Durante toda la dictadura, pero sobre todo en la segunda mitad, Primo de Rivera estableció una muy estricta censura de prensa. Como ya he escrito, sus propias notas oficiosas eran de obligada inserción y, más allá, los contenidos de los periódicos estaban estrictamente controlados. Conforme le fueron apareciendo enemigos al general (entre los que cabe anotar al arma de Artillería, que hubo de disolver; a los catalanes, que trataron de darle un golpe de Estado en El Garraf; o incluso a los conservadores dinásticos de Sánchez Guerra, que dieron otro golpe en Valencia), esta censura se hizo peor y ya sólo tenía libertad de opinión la Unión Patriótica, especie de partido político títere creado por el propio Primo para dar a su régimen una apariencia democrática que no engañaba a nadie.
No se podía publicar libremente, pues. Pero eso no importa a los periodistas con imaginación, como José Antonio Balbontín. Balbontín era un personaje de ideas avanzadas, que se fueron haciendo más avanzadas en la República, de temperamento muy sanguíneo y, desde luego, un cachondo mental, que es lo que hay que ser siempre para burlar la censura.
Había fundado, ya lo he dicho, Primo un partido, la Unión Patriótica, y dicho partido tenía un periódico de cámara que se llamaba La Nación. Balbontín maquinó la mayor venganza contra una censura dictatorial: esquivarla y, además, en su propio terreno.

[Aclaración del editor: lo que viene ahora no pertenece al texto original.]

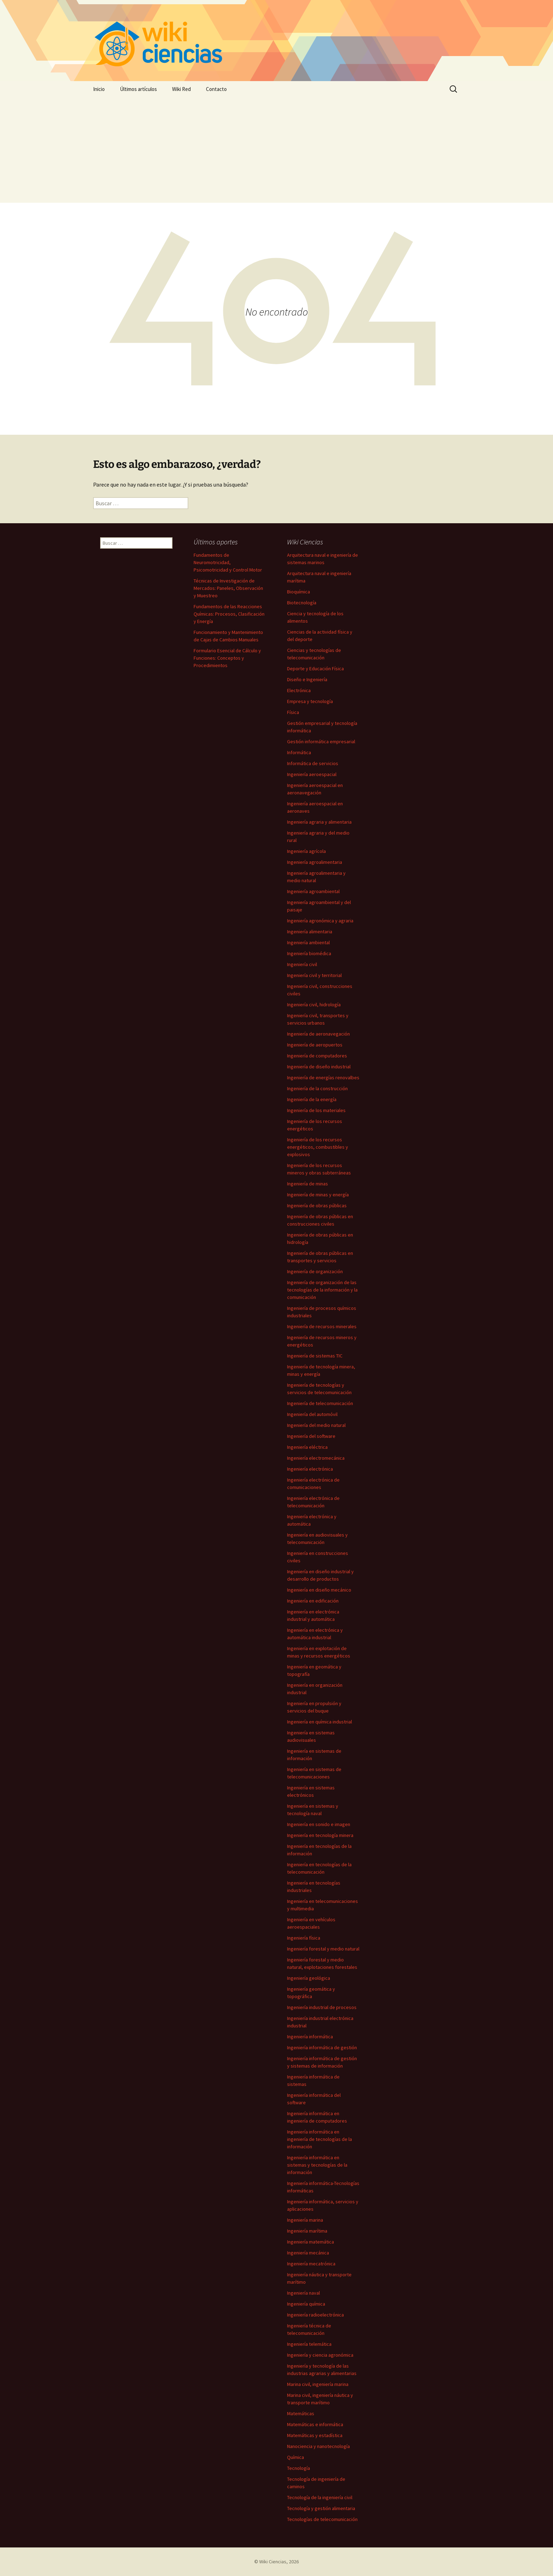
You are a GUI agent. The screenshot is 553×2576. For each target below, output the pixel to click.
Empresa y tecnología (310, 701)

Simulando ser una señora entrada en años y aficionada a los ripios apellidada Valdecilla, Balbontín remitió a La Nación un soneto laudatorio del general/dictador. Un poema estomagante lleno de topicazos románticos y neobarrocos, muy del gusto de la [mala] poética del siglo XIX. La Nación, cómo no, lo publicó. Helo aquí.

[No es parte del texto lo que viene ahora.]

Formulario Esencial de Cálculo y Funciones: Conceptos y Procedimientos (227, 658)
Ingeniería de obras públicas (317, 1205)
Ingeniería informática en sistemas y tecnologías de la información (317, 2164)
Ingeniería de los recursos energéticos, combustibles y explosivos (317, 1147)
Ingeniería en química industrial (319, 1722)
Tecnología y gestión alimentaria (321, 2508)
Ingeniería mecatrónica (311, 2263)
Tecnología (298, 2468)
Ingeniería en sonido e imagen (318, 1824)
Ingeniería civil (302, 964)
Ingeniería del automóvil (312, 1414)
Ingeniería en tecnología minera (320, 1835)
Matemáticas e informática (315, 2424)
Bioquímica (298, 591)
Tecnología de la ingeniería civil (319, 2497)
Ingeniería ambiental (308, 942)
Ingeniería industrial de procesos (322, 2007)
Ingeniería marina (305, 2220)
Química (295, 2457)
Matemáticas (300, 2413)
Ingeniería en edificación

Paladín de la patria redimida,
recio soldado que pelea y canta,
ira de Dios que, cuando azota, es santa,
místico rayo que al matar es vida.
Otra es España a tu virtud rendida;
ella es feliz bajo tu noble planta.
Sólo el hampón, que en odio se amamanta,
blasfema ante tu frente esclarecida.
Otro es el mundo ante la España nueva,
rencores viejos de la edad medieva
rompió tu lanza, que a los viles trunca
Ahora está en paz tu grey bajo el amado
chorro de luz de tu inmortal cayado.
¡Oh, pastor santo! ¡No nos dejes nunca!
Dejemos las cosas claras. Que nadie se escude en lo distinto que fue el pasado, porque vencido el primer cuarto del siglo XX, este poema era tan hortera como lo pueda ser hoy. Que nadie piense que estaba dentro del buen gusto de la época escribir chorradas como «está en paz tu grey bajo el amado/chorro de luz de tu inmortal cayado». Y mira que se dijeron y escribieron imbecilidades durante el franquismo; pero no sé de nadie que se atreviese a llamar a Franco «pastor santo». No sé el vuestro, pero mi preferido, sin duda alguna, es el verso sobre el hampón que en odio se amamanta.
La señora Valdecilla era, pues, una imbécil ripiosa. Pero más imbécil era, aún, el director de La Nación, por ordenar la publicación de este engendro. Porque engendro es, pero no por lo que él pensaba.
La publicación del poema fue un escándalo. ¿Por qué? Pues porque, en la misma mañana que se publicó, Primo era el hazmerreír de todo Madrid, de España entera.
¿Por qué? No creo que os resulte muy difícil descubrirlo.